Prison in Ocala, Florida, US

The Florida Women's Reception Center (FWRC) is a state prison for women located in Ocala, Marion County, Florida, owned and operated by the Florida Department of Corrections.

This facility has multiple missions for Florida state female inmates: "reception, in-patient mental health, faith, and character based (programs) and general population." It has a maximum capacity of 1,235 inmates at a mix of security levels, including minimum, medium, and close.

Prior to August 2013, it was known as the "Lowell Reception Center", reflecting its relationship with the nearby Lowell Correctional Institution, which is the largest single women's prison in the U.S. The facility is also adjacent to Florida's Marion Correctional Institution, a men's facility.

FWRC has come under criticism for the quality of its medical care. Following an audit in September 2015, an oversight board declared a "medical emergency" at the facility, citing at least three individual inmates with untreated life-threatening medical conditions, poor recordkeeping, and other serious deficiencies on the part of the DOC and its medical provider, Corizon.

* _ASSIGNMENT A_: In the passage on the Florida Women's Reception Center, what was the facility called before August 2013?
* _ASSIGNMENT B_: Condense the paragraph beginning "FWRC has come under criticism" from the passage on the Florida Women's Reception Center into two or three short sentences, keeping its main facts.
* _ASSIGNMENT C_: Carry on the passage on the Florida Women's Reception Center from its final sentence.
You won't need the listing for this work.

* _ENTRIES SUPPLIED_:
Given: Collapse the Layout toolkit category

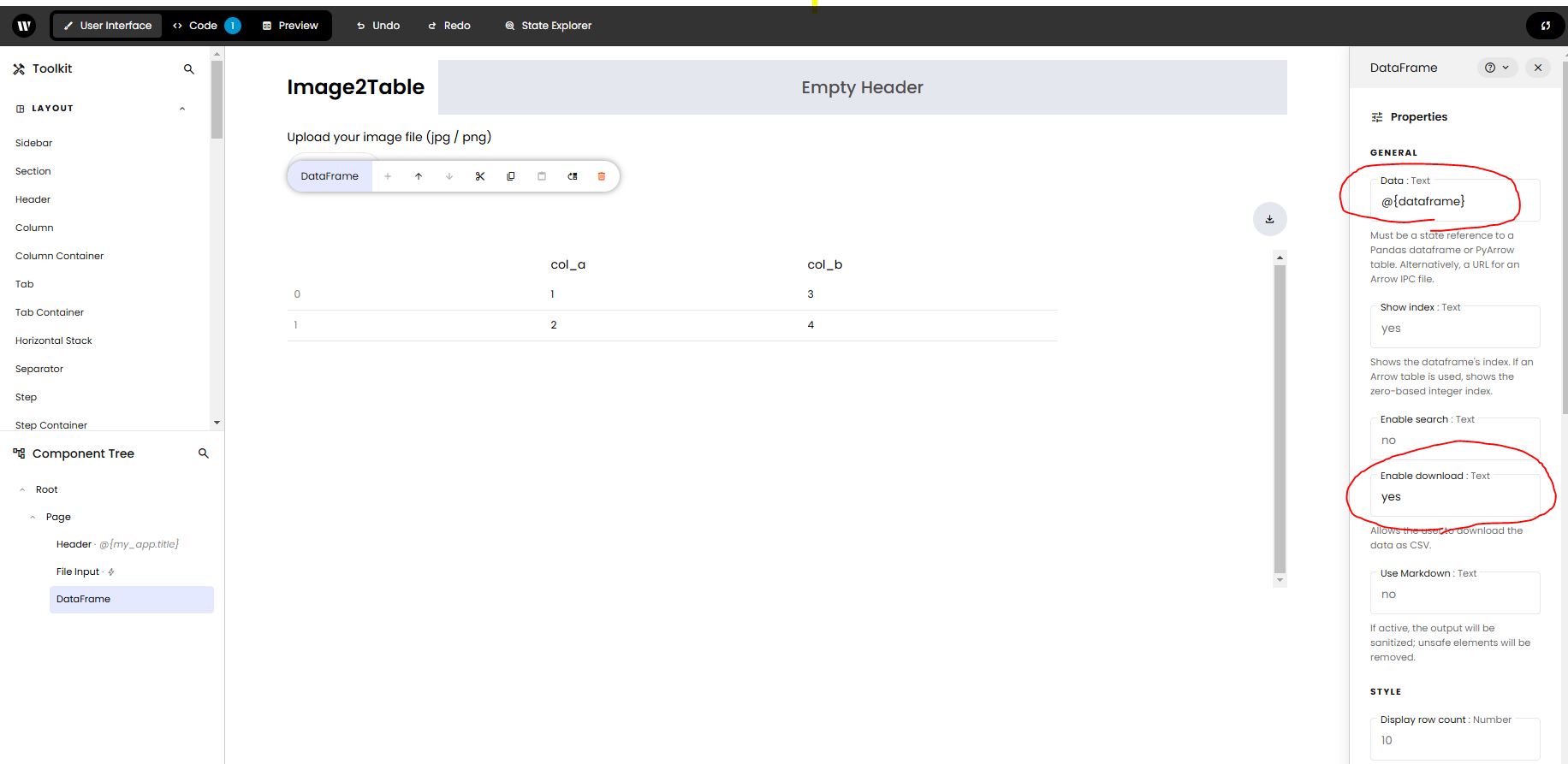Looking at the screenshot, I should (182, 109).
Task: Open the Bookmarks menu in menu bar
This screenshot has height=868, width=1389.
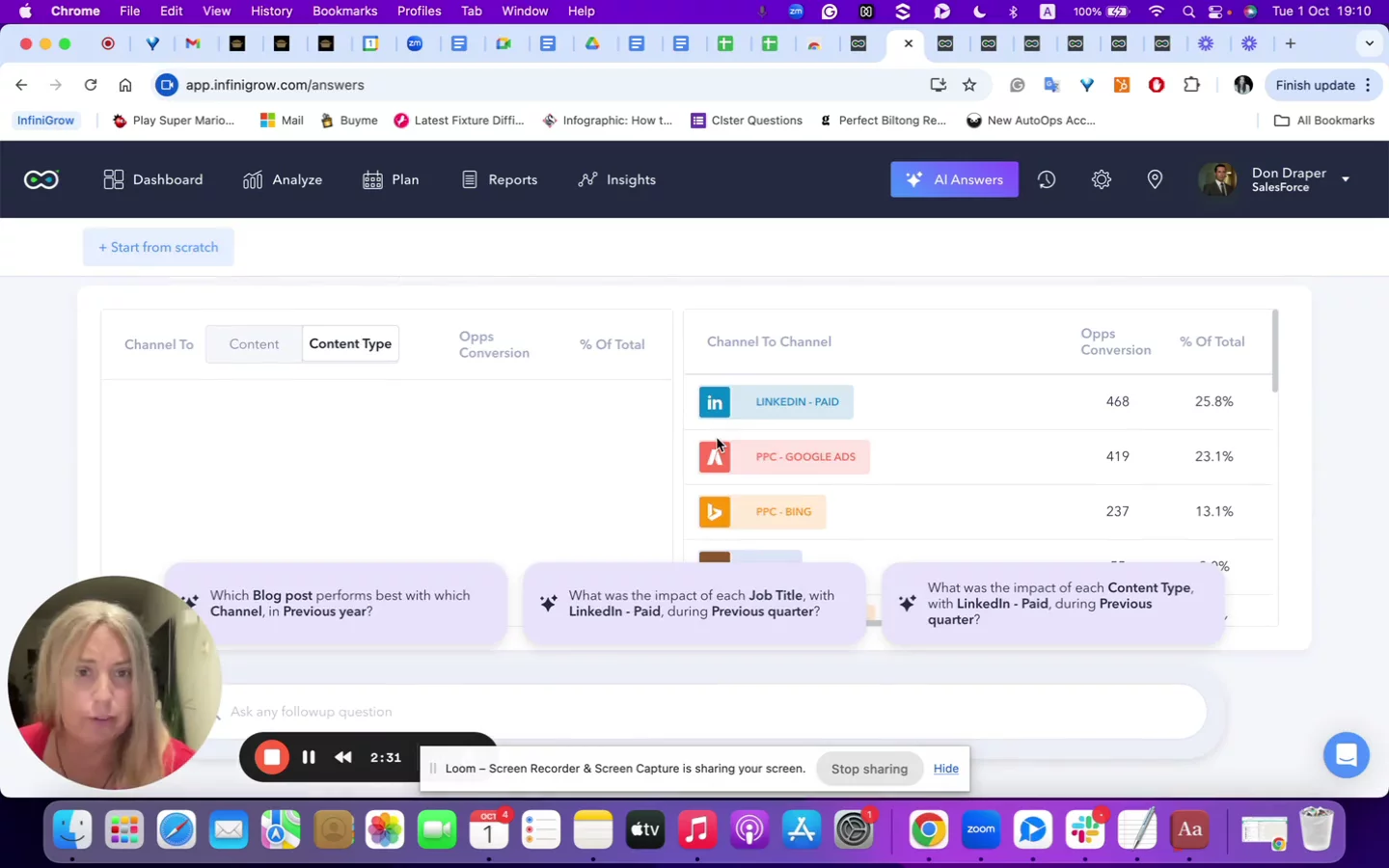Action: [x=344, y=11]
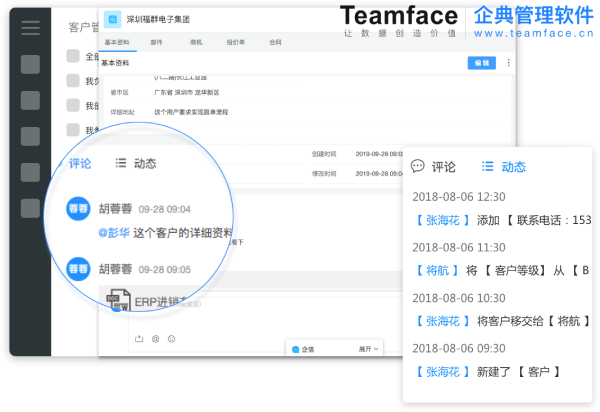This screenshot has height=412, width=600.
Task: Toggle the 全部 checkbox in the customer list
Action: 73,56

* _ANSWER BOX A_: It was called the "Lowell Reception Center."

* _ANSWER BOX B_: FWRC has been criticized for its medical care. After a September 2015 audit, an oversight board declared a "medical emergency" there. It cited at least three inmates with untreated life-threatening conditions, poor recordkeeping, and other serious failings by the DOC and its medical provider, Corizon.

* _ANSWER BOX C_:
== Notable Inmates ==
- Rachel Wade – Found guilty of murder in the second degree in the murder of Sarah Ludemann.
- Denise Williams – Found guilty of orchestrating the murder of her husband Jerry Michael Williams.
- Marissa Mowry – Found guilty of raping and getting pregnant by an 11-year-old boy she was babysitting, now moved to the Lowell Correctional Institution
- Sarah Boone - Found guilty of murder in the second degree in the suitcase murder of boyfriend, Jorge Torres. She has moved to the Lowell Correctional Institution
- Donna Adelson -The matriarch of a wealthy South Florida family who was convicted in the hired killing of her former son-in-law, was sentenced to life in prison for her role in the 2014 murder-for-hire of Daniel Markel.